Andrew Kelly in a recent post here advised visiting/revisiting the SQL Server I/O basics, and I completely agree. A firm grasp of the basics can make it easy to understand some system behaviors that otherwise may be puzzling at times.
A question that is often asked is how SQL Server performs the I/O writes in its checkpoints. More specifically, some folks are puzzled at why SQL Server checkpoints don't seem to write to disks using a constant block size. For the basics, Bob Dorr has a detailed description on the checkpoint I/O behavior in his two articles: SQL Server 2000 I/O Basics and SQL Server I/O Basics Chapter 2. You can read these articles for all the information. What I want to highlight is that, "SQL Server 2005 extends the capability of WriteMultiple up to 32 pages (256 KB)." And SQL Server checkpoints make calls to this WriteMultiple internal routine.

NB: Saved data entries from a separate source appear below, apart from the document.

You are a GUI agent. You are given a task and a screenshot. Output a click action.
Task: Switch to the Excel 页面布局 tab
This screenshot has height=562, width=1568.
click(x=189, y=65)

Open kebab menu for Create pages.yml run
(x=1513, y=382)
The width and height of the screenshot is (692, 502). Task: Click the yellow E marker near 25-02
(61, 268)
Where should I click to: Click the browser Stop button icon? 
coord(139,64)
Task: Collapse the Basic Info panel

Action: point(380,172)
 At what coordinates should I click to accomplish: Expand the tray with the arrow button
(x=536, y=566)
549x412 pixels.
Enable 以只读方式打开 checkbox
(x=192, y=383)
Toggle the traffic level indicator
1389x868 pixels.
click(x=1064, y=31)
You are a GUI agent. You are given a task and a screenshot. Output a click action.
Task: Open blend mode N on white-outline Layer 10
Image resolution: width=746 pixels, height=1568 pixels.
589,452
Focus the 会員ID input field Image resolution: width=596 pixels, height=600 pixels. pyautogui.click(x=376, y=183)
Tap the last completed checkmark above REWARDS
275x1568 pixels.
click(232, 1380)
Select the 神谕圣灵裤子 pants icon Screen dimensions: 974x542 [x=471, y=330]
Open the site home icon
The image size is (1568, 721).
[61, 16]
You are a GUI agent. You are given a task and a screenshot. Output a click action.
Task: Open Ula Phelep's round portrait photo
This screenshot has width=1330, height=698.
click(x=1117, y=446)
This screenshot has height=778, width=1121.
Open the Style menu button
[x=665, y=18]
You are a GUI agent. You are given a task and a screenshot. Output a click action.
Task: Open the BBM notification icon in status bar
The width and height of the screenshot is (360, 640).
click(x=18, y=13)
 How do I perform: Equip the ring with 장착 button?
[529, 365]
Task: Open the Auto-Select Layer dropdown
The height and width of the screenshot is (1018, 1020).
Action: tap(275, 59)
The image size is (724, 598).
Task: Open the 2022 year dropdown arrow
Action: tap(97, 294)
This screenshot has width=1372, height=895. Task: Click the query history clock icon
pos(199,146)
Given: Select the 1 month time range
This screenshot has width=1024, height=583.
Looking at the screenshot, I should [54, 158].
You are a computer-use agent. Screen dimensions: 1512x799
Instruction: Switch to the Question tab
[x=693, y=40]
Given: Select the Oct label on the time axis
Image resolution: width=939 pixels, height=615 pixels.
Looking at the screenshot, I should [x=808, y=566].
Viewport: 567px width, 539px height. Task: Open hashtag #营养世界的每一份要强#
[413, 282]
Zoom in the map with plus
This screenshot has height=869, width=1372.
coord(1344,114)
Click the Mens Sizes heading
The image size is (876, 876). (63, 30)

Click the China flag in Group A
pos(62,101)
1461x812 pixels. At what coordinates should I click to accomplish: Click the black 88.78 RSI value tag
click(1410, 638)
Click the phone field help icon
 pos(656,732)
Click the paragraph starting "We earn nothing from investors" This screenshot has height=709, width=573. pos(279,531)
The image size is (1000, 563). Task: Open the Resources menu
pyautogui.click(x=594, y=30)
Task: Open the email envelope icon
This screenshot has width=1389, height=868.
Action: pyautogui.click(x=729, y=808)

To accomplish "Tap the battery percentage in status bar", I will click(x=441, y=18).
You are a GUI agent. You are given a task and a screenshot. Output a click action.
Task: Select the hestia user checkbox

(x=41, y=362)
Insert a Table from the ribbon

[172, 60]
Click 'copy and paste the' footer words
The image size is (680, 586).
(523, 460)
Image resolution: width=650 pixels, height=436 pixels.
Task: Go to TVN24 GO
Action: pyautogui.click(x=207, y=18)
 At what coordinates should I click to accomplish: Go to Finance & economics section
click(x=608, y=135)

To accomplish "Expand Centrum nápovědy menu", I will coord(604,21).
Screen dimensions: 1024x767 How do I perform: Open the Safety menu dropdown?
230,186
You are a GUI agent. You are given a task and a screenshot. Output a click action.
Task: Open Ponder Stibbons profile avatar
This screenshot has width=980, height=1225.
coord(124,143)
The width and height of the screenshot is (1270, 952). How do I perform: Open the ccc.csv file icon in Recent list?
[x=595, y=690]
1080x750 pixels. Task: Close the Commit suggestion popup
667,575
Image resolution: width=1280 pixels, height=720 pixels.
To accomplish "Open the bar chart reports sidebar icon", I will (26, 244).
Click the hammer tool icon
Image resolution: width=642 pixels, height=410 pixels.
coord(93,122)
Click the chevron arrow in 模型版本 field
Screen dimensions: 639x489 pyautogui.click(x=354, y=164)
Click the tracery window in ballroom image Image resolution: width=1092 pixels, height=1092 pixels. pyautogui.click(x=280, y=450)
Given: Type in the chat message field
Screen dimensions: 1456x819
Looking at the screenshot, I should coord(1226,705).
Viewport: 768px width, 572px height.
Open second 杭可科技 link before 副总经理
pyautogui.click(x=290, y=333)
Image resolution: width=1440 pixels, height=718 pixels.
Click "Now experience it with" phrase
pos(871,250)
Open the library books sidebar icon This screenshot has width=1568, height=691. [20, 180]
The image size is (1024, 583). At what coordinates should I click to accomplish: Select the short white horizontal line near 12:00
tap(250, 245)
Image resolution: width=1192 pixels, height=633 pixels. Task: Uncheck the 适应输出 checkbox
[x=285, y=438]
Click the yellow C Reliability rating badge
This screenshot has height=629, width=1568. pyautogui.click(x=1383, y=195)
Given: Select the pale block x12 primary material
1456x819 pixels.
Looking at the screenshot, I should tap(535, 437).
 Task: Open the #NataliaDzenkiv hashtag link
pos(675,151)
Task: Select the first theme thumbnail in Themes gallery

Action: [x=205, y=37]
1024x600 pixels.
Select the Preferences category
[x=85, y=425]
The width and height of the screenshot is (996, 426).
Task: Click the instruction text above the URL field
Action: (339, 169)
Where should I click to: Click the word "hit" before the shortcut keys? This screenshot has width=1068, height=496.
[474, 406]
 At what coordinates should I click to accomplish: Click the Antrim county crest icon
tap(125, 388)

Now, note that one of the most fundamental disk I/O rules is that large sequential I/Os are more efficient than small random I/Os. So if SQL Server can write 32 pages in a single I/O, it would try to do it. As a matter of fact, as Bob Dorr mentioned in his article, SQL Server 2005 has gotten more aggressive in finding as many contiguous pages as possible and lumping them into a single I/O request. If SQL Server can't find contiguous pages, it would write one page at a time in its checkpoints, and that would be very inefficient.
To see this in action, you can run a simple test yourself. First, create the following table:
create table PageCheck (
c1 int identity,
c2 char(5000) not NULL
)
And then populate the table with one million contiguous pages:
declare @i int
set @i = 1
begin tran
while @i <= 1000000
begin
if @i % 100 = 0
begin
commit tran
begin tran
end
insert PageCheck(c2) values(' ')
set @i = @i + 1
end
commit tran
Now effectively disable automatic checkpoints:
sp_configure 'recovery interval', 32767
go
reconfigure with override
Case 1
Run the following SQL to update the first 500,000 rows (corresponding to 500,000 contiguous dirty pages):
update PageCheck
set c2 = 'abc'
where c1 <= 500000
Now we are ready to see how a checkpoint may behave by doing a manual checkpoint and observing the Avg. Disk Bytes/Write performance counter.
The Avg. Disk Bytes/Write counter would show that each request would be around 256K, or 32 8K pages.
Case 2
To see how a checkpoint behaves when there is no contiguous dirty pages, run the following SQL to update every other page:
update PageCheck
set c2 = 'xyz'
where c1 % 2 = 0
Do a manual checkpoint now, and observe the Avg. Disk Bytes/Write counter. The counter value would be around 8K.
The first case represents the best scenario for checkpoint I/O performance, and on my machine the manual checkpoint took ~21 seconds to complete. The second case however represents the worst scenario, and on my machine the manual checkpoint took ~71 seconds to complete. The difference was more than three times.